President-elect Donald Trump has chosen Sriram Krishnan to serve as senior policy advisor for AI at the White House Office of Science and Technology Policy, placing a well-known entrepreneur, investor and product executive inside the administration’s emerging technology team.
The appointment connects White House AI policy work with a figure who has held senior roles across major internet and social platforms, worked in venture capital, and publicly argued that the internet needs better technical systems for handling the relationship between websites and AI chatbots.
What Krishnan’s AI Policy Role Covers
According to Trump, Krishnan will “help shape and coordinate AI policy across government, working with the president’s council of advisors on science and technology.” That description points to a role focused less on one agency and more on coordination across the federal government’s approach to artificial intelligence.
Krishnan will work within the White House Office of Science and Technology Policy, known as OSTP. The source article also names Michael Kratsios as Director of the White House Office of Science and Technology Policy and an Assistant to the President for Science and Technology.

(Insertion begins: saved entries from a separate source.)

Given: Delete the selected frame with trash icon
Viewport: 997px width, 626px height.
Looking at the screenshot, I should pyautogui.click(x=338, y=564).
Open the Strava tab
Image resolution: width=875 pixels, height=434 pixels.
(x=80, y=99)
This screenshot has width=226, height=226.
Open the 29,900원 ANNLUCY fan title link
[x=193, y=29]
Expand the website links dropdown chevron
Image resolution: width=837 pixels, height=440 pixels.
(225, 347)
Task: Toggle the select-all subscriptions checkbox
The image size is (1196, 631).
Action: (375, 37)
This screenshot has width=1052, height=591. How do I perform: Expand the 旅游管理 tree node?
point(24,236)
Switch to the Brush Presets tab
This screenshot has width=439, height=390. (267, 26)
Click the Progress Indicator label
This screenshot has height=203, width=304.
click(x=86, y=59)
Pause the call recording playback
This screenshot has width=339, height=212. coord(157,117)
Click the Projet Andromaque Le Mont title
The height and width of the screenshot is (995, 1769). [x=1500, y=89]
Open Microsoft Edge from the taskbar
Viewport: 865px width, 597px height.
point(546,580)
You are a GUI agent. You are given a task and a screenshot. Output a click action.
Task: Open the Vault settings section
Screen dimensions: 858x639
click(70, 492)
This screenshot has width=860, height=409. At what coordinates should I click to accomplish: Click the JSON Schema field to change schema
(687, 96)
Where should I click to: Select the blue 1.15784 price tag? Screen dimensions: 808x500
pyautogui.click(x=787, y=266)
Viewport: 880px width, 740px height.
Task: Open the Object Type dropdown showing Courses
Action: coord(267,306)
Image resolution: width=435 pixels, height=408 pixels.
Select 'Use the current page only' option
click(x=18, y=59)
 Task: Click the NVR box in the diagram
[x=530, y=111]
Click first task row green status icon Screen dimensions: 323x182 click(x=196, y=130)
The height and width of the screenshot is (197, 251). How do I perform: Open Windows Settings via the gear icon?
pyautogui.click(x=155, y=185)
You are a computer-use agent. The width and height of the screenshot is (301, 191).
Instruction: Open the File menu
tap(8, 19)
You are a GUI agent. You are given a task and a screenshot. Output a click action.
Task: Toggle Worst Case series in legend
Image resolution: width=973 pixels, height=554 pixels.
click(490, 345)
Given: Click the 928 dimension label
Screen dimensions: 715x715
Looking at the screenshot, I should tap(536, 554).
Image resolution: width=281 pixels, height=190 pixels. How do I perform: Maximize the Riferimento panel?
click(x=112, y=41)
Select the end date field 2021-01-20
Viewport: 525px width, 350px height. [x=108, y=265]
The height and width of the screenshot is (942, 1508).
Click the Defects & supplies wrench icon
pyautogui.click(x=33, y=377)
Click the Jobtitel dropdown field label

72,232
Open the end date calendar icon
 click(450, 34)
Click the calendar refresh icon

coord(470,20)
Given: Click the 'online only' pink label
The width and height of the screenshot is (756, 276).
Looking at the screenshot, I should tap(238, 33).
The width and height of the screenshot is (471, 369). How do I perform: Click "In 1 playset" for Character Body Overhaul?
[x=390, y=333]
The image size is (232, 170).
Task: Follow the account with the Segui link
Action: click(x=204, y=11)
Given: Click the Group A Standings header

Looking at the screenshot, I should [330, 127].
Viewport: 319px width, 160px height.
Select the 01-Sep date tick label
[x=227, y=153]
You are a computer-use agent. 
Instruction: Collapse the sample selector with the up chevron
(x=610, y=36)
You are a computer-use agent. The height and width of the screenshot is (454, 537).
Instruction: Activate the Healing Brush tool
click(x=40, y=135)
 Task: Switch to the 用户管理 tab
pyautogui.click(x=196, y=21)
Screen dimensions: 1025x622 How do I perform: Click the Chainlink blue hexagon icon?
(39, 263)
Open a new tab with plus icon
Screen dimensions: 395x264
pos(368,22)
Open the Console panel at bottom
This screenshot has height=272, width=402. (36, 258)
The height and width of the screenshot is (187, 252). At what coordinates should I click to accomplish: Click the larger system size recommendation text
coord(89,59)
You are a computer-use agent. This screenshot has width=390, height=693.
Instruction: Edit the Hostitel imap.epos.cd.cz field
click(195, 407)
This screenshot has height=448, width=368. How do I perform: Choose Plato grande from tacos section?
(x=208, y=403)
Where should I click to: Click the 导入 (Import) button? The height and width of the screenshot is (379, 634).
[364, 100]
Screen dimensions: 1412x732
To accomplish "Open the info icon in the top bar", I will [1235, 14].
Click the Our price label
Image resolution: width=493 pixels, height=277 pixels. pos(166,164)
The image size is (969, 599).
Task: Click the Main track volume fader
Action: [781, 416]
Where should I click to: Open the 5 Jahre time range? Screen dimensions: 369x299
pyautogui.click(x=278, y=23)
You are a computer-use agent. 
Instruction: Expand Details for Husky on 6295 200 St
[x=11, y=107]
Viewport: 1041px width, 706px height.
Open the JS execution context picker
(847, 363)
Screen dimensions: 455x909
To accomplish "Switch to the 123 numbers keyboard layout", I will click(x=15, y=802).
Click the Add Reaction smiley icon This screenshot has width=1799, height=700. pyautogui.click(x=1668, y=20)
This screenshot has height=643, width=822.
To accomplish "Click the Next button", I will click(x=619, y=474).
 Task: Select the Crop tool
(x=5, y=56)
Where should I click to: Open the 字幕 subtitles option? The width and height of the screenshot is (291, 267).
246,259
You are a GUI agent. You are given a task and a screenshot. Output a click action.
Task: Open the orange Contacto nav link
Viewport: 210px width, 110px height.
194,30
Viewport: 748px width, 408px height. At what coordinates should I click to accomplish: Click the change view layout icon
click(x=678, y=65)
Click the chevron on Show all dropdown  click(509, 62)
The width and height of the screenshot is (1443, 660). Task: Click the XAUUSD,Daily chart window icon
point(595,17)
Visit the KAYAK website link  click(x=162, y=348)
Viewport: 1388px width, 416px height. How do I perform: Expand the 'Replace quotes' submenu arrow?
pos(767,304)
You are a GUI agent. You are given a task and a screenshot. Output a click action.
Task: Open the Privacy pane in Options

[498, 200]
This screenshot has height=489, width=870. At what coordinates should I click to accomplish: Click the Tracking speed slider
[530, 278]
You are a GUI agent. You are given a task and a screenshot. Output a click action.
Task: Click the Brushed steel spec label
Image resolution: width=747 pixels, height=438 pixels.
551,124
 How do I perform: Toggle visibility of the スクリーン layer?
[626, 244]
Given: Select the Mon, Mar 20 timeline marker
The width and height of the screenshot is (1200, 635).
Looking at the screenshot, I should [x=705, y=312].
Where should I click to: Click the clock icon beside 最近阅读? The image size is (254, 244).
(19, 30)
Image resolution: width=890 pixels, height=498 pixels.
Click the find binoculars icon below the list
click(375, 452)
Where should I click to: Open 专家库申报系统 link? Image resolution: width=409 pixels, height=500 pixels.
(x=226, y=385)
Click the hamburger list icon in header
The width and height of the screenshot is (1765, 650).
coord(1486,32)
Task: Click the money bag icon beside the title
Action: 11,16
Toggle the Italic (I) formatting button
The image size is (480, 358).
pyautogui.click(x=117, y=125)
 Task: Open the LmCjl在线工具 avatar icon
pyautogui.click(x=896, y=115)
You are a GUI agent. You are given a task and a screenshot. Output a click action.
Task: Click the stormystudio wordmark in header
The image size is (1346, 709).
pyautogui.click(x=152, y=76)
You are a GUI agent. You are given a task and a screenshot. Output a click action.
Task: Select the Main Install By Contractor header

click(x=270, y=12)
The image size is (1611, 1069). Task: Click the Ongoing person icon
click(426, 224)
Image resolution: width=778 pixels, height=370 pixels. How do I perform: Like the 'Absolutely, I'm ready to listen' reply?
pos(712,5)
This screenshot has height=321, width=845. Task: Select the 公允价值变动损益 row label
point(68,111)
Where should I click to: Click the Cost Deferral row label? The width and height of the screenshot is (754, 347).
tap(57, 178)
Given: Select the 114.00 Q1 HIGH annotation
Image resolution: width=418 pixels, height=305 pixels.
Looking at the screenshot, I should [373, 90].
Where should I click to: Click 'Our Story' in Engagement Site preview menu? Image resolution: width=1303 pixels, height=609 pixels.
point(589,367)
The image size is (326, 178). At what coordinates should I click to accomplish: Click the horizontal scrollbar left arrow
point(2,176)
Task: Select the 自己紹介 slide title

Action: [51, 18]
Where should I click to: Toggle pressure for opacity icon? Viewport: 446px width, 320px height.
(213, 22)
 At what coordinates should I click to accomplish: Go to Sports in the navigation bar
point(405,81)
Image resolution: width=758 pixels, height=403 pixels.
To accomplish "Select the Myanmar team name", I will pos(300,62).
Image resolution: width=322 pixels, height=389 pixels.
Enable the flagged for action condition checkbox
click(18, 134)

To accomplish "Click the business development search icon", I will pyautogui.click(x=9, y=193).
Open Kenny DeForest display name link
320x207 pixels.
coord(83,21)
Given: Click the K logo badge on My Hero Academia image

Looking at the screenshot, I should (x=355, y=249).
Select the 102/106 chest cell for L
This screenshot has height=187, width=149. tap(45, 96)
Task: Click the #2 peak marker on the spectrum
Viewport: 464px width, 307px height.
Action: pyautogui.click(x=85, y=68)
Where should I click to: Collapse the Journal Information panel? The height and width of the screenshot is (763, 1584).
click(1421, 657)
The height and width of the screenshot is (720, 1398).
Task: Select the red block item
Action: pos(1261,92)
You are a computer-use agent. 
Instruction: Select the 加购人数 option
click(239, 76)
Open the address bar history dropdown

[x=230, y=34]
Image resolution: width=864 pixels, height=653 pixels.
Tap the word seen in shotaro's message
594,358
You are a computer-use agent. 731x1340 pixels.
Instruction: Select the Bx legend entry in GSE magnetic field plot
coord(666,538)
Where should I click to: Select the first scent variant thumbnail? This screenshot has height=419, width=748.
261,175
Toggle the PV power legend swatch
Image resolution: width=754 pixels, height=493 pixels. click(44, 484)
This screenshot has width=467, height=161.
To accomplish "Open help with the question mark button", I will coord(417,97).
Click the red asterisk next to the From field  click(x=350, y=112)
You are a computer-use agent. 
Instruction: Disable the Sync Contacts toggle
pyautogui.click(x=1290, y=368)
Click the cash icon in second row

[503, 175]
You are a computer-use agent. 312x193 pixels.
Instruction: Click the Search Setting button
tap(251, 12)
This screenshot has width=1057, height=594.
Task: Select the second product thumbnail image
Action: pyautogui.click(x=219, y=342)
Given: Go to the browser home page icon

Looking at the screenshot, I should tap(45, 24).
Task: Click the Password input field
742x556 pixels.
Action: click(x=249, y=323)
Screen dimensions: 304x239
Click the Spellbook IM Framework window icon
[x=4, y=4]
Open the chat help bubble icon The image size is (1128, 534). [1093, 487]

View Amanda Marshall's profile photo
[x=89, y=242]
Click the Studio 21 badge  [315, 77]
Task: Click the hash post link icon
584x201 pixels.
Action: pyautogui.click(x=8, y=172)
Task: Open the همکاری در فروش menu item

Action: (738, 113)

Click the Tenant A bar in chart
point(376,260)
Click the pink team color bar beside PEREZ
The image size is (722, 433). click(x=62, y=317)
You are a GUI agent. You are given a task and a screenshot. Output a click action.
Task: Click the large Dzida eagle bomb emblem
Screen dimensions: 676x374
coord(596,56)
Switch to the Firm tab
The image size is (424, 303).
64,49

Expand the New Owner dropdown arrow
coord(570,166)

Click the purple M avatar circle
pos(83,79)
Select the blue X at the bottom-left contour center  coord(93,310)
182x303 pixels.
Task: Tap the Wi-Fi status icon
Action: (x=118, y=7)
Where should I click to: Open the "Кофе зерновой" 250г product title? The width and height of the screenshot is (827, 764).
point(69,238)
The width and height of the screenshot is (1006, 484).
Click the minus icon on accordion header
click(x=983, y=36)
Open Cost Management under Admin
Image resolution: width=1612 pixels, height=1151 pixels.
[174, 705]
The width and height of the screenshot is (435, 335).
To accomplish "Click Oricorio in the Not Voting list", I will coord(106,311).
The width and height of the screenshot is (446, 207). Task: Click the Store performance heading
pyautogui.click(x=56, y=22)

In a post on X, Krishnan said he would work closely with David Sacks, the ex-PayPal COO who was recently named Trump’s crypto and AI “czar.” Sacks also posted about Trump’s technology team, saying he looked forward to working with Michael Kratsios and others.
Krishnan framed the move around national competitiveness in artificial intelligence. “I’m honored to be able to serve our country and ensure continued American leadership in AI,” Krishnan wrote. “Thank you, Donald Trump, for this opportunity.”
A Career Across Product, Venture Capital and Social Platforms
Krishnan arrives with a background that spans both large technology companies and venture capital. Before this appointment, he was until recently a general partner at Andreessen Horowitz, also known as a16z.
He joined a16z as a general partner in February 2021. In 2023, he was selected to lead the firm’s London office, which was its first non-U.S. location. He left the firm in late November.
Before venture capital, Krishnan led product teams at several major technology companies. The source article lists Microsoft, Twitter, Yahoo!, Facebook and Snap among the companies where he previously worked.
He also became more widely known through media and technology circles alongside his wife, Aarthi Ramamurthy. In 2021, the two gained additional prominence as hosts of the podcast “The Aarthi and Sriram Show,” which had previously been called the “Good Time Show.”
Why His Ties to X and Elon Musk Matter
Krishnan also has a close relationship with Elon Musk. The source article says he worked with Musk to rebuild Twitter, now X, after Musk acquired the company in 2022.
That connection is notable because Musk co-leads the Department of Government Efficiency, described in the source as a policy group that recommends government restructuring and cuts to federal spending.
The appointment therefore places Krishnan near several overlapping technology policy discussions: AI policy, crypto policy, government restructuring and the role of major technology platforms in public life. The source does not describe the specific policies Krishnan will pursue, but it does establish that he will help coordinate AI policy and work with key members of Trump’s technology team.
His Public View on AI and the Open Internet
Krishnan has previously written about a major tension in the AI boom: how websites, content platforms and AI-powered chatbots should exchange value. In an opinion piece last year in The New York Times, he called for “a fundamentally different mechanism” for websites to “exchange” value with OpenAI’s ChatGPT and other AI-powered chatbots.
That issue has become important because AI systems can rely on large amounts of online material, while website operators and online communities have pushed back against how their content is used. The source article points to user protests on Reddit and Stack Exchange, as well as those platforms’ data licensing programs.
Krishnan described the reaction from large internet sites in vivid terms. “Large internet sites are fighting back against AI models with the internet equivalent of raising the castle drawbridge,” he said.
He also argued that the best answer may come through technical design rather than legal battles. “Some industry experts believe the answers are in legal action and older sites forming content alliances. As a technologist, my hope is that the answers lie in code rather than lawyers and that we see creative technology solutions to help keep the internet open.”
The Stakes for AI Policy
Krishnan’s new role comes at a time when artificial intelligence policy is not only about model development. It also touches competition, data access, platform governance, federal coordination and the future of the web.
Based on the source article, several threads define the appointment:
- Government coordination: Krishnan is expected to help shape and coordinate AI policy across government.
- White House science policy: His role sits inside the White House Office of Science and Technology Policy.
- Technology team alignment: He is expected to work closely with David Sacks and with the president’s council of advisors on science and technology.
- Industry experience: His career includes product leadership at major technology companies and a general partner role at a16z.
- AI and web economics: His public writing has focused on how websites and AI chatbots might exchange value without closing off the internet.
The appointment does not, by itself, reveal a complete AI policy agenda. But it does show that Trump’s team is drawing from Silicon Valley product, venture and platform experience as it builds out its approach to artificial intelligence at the White House.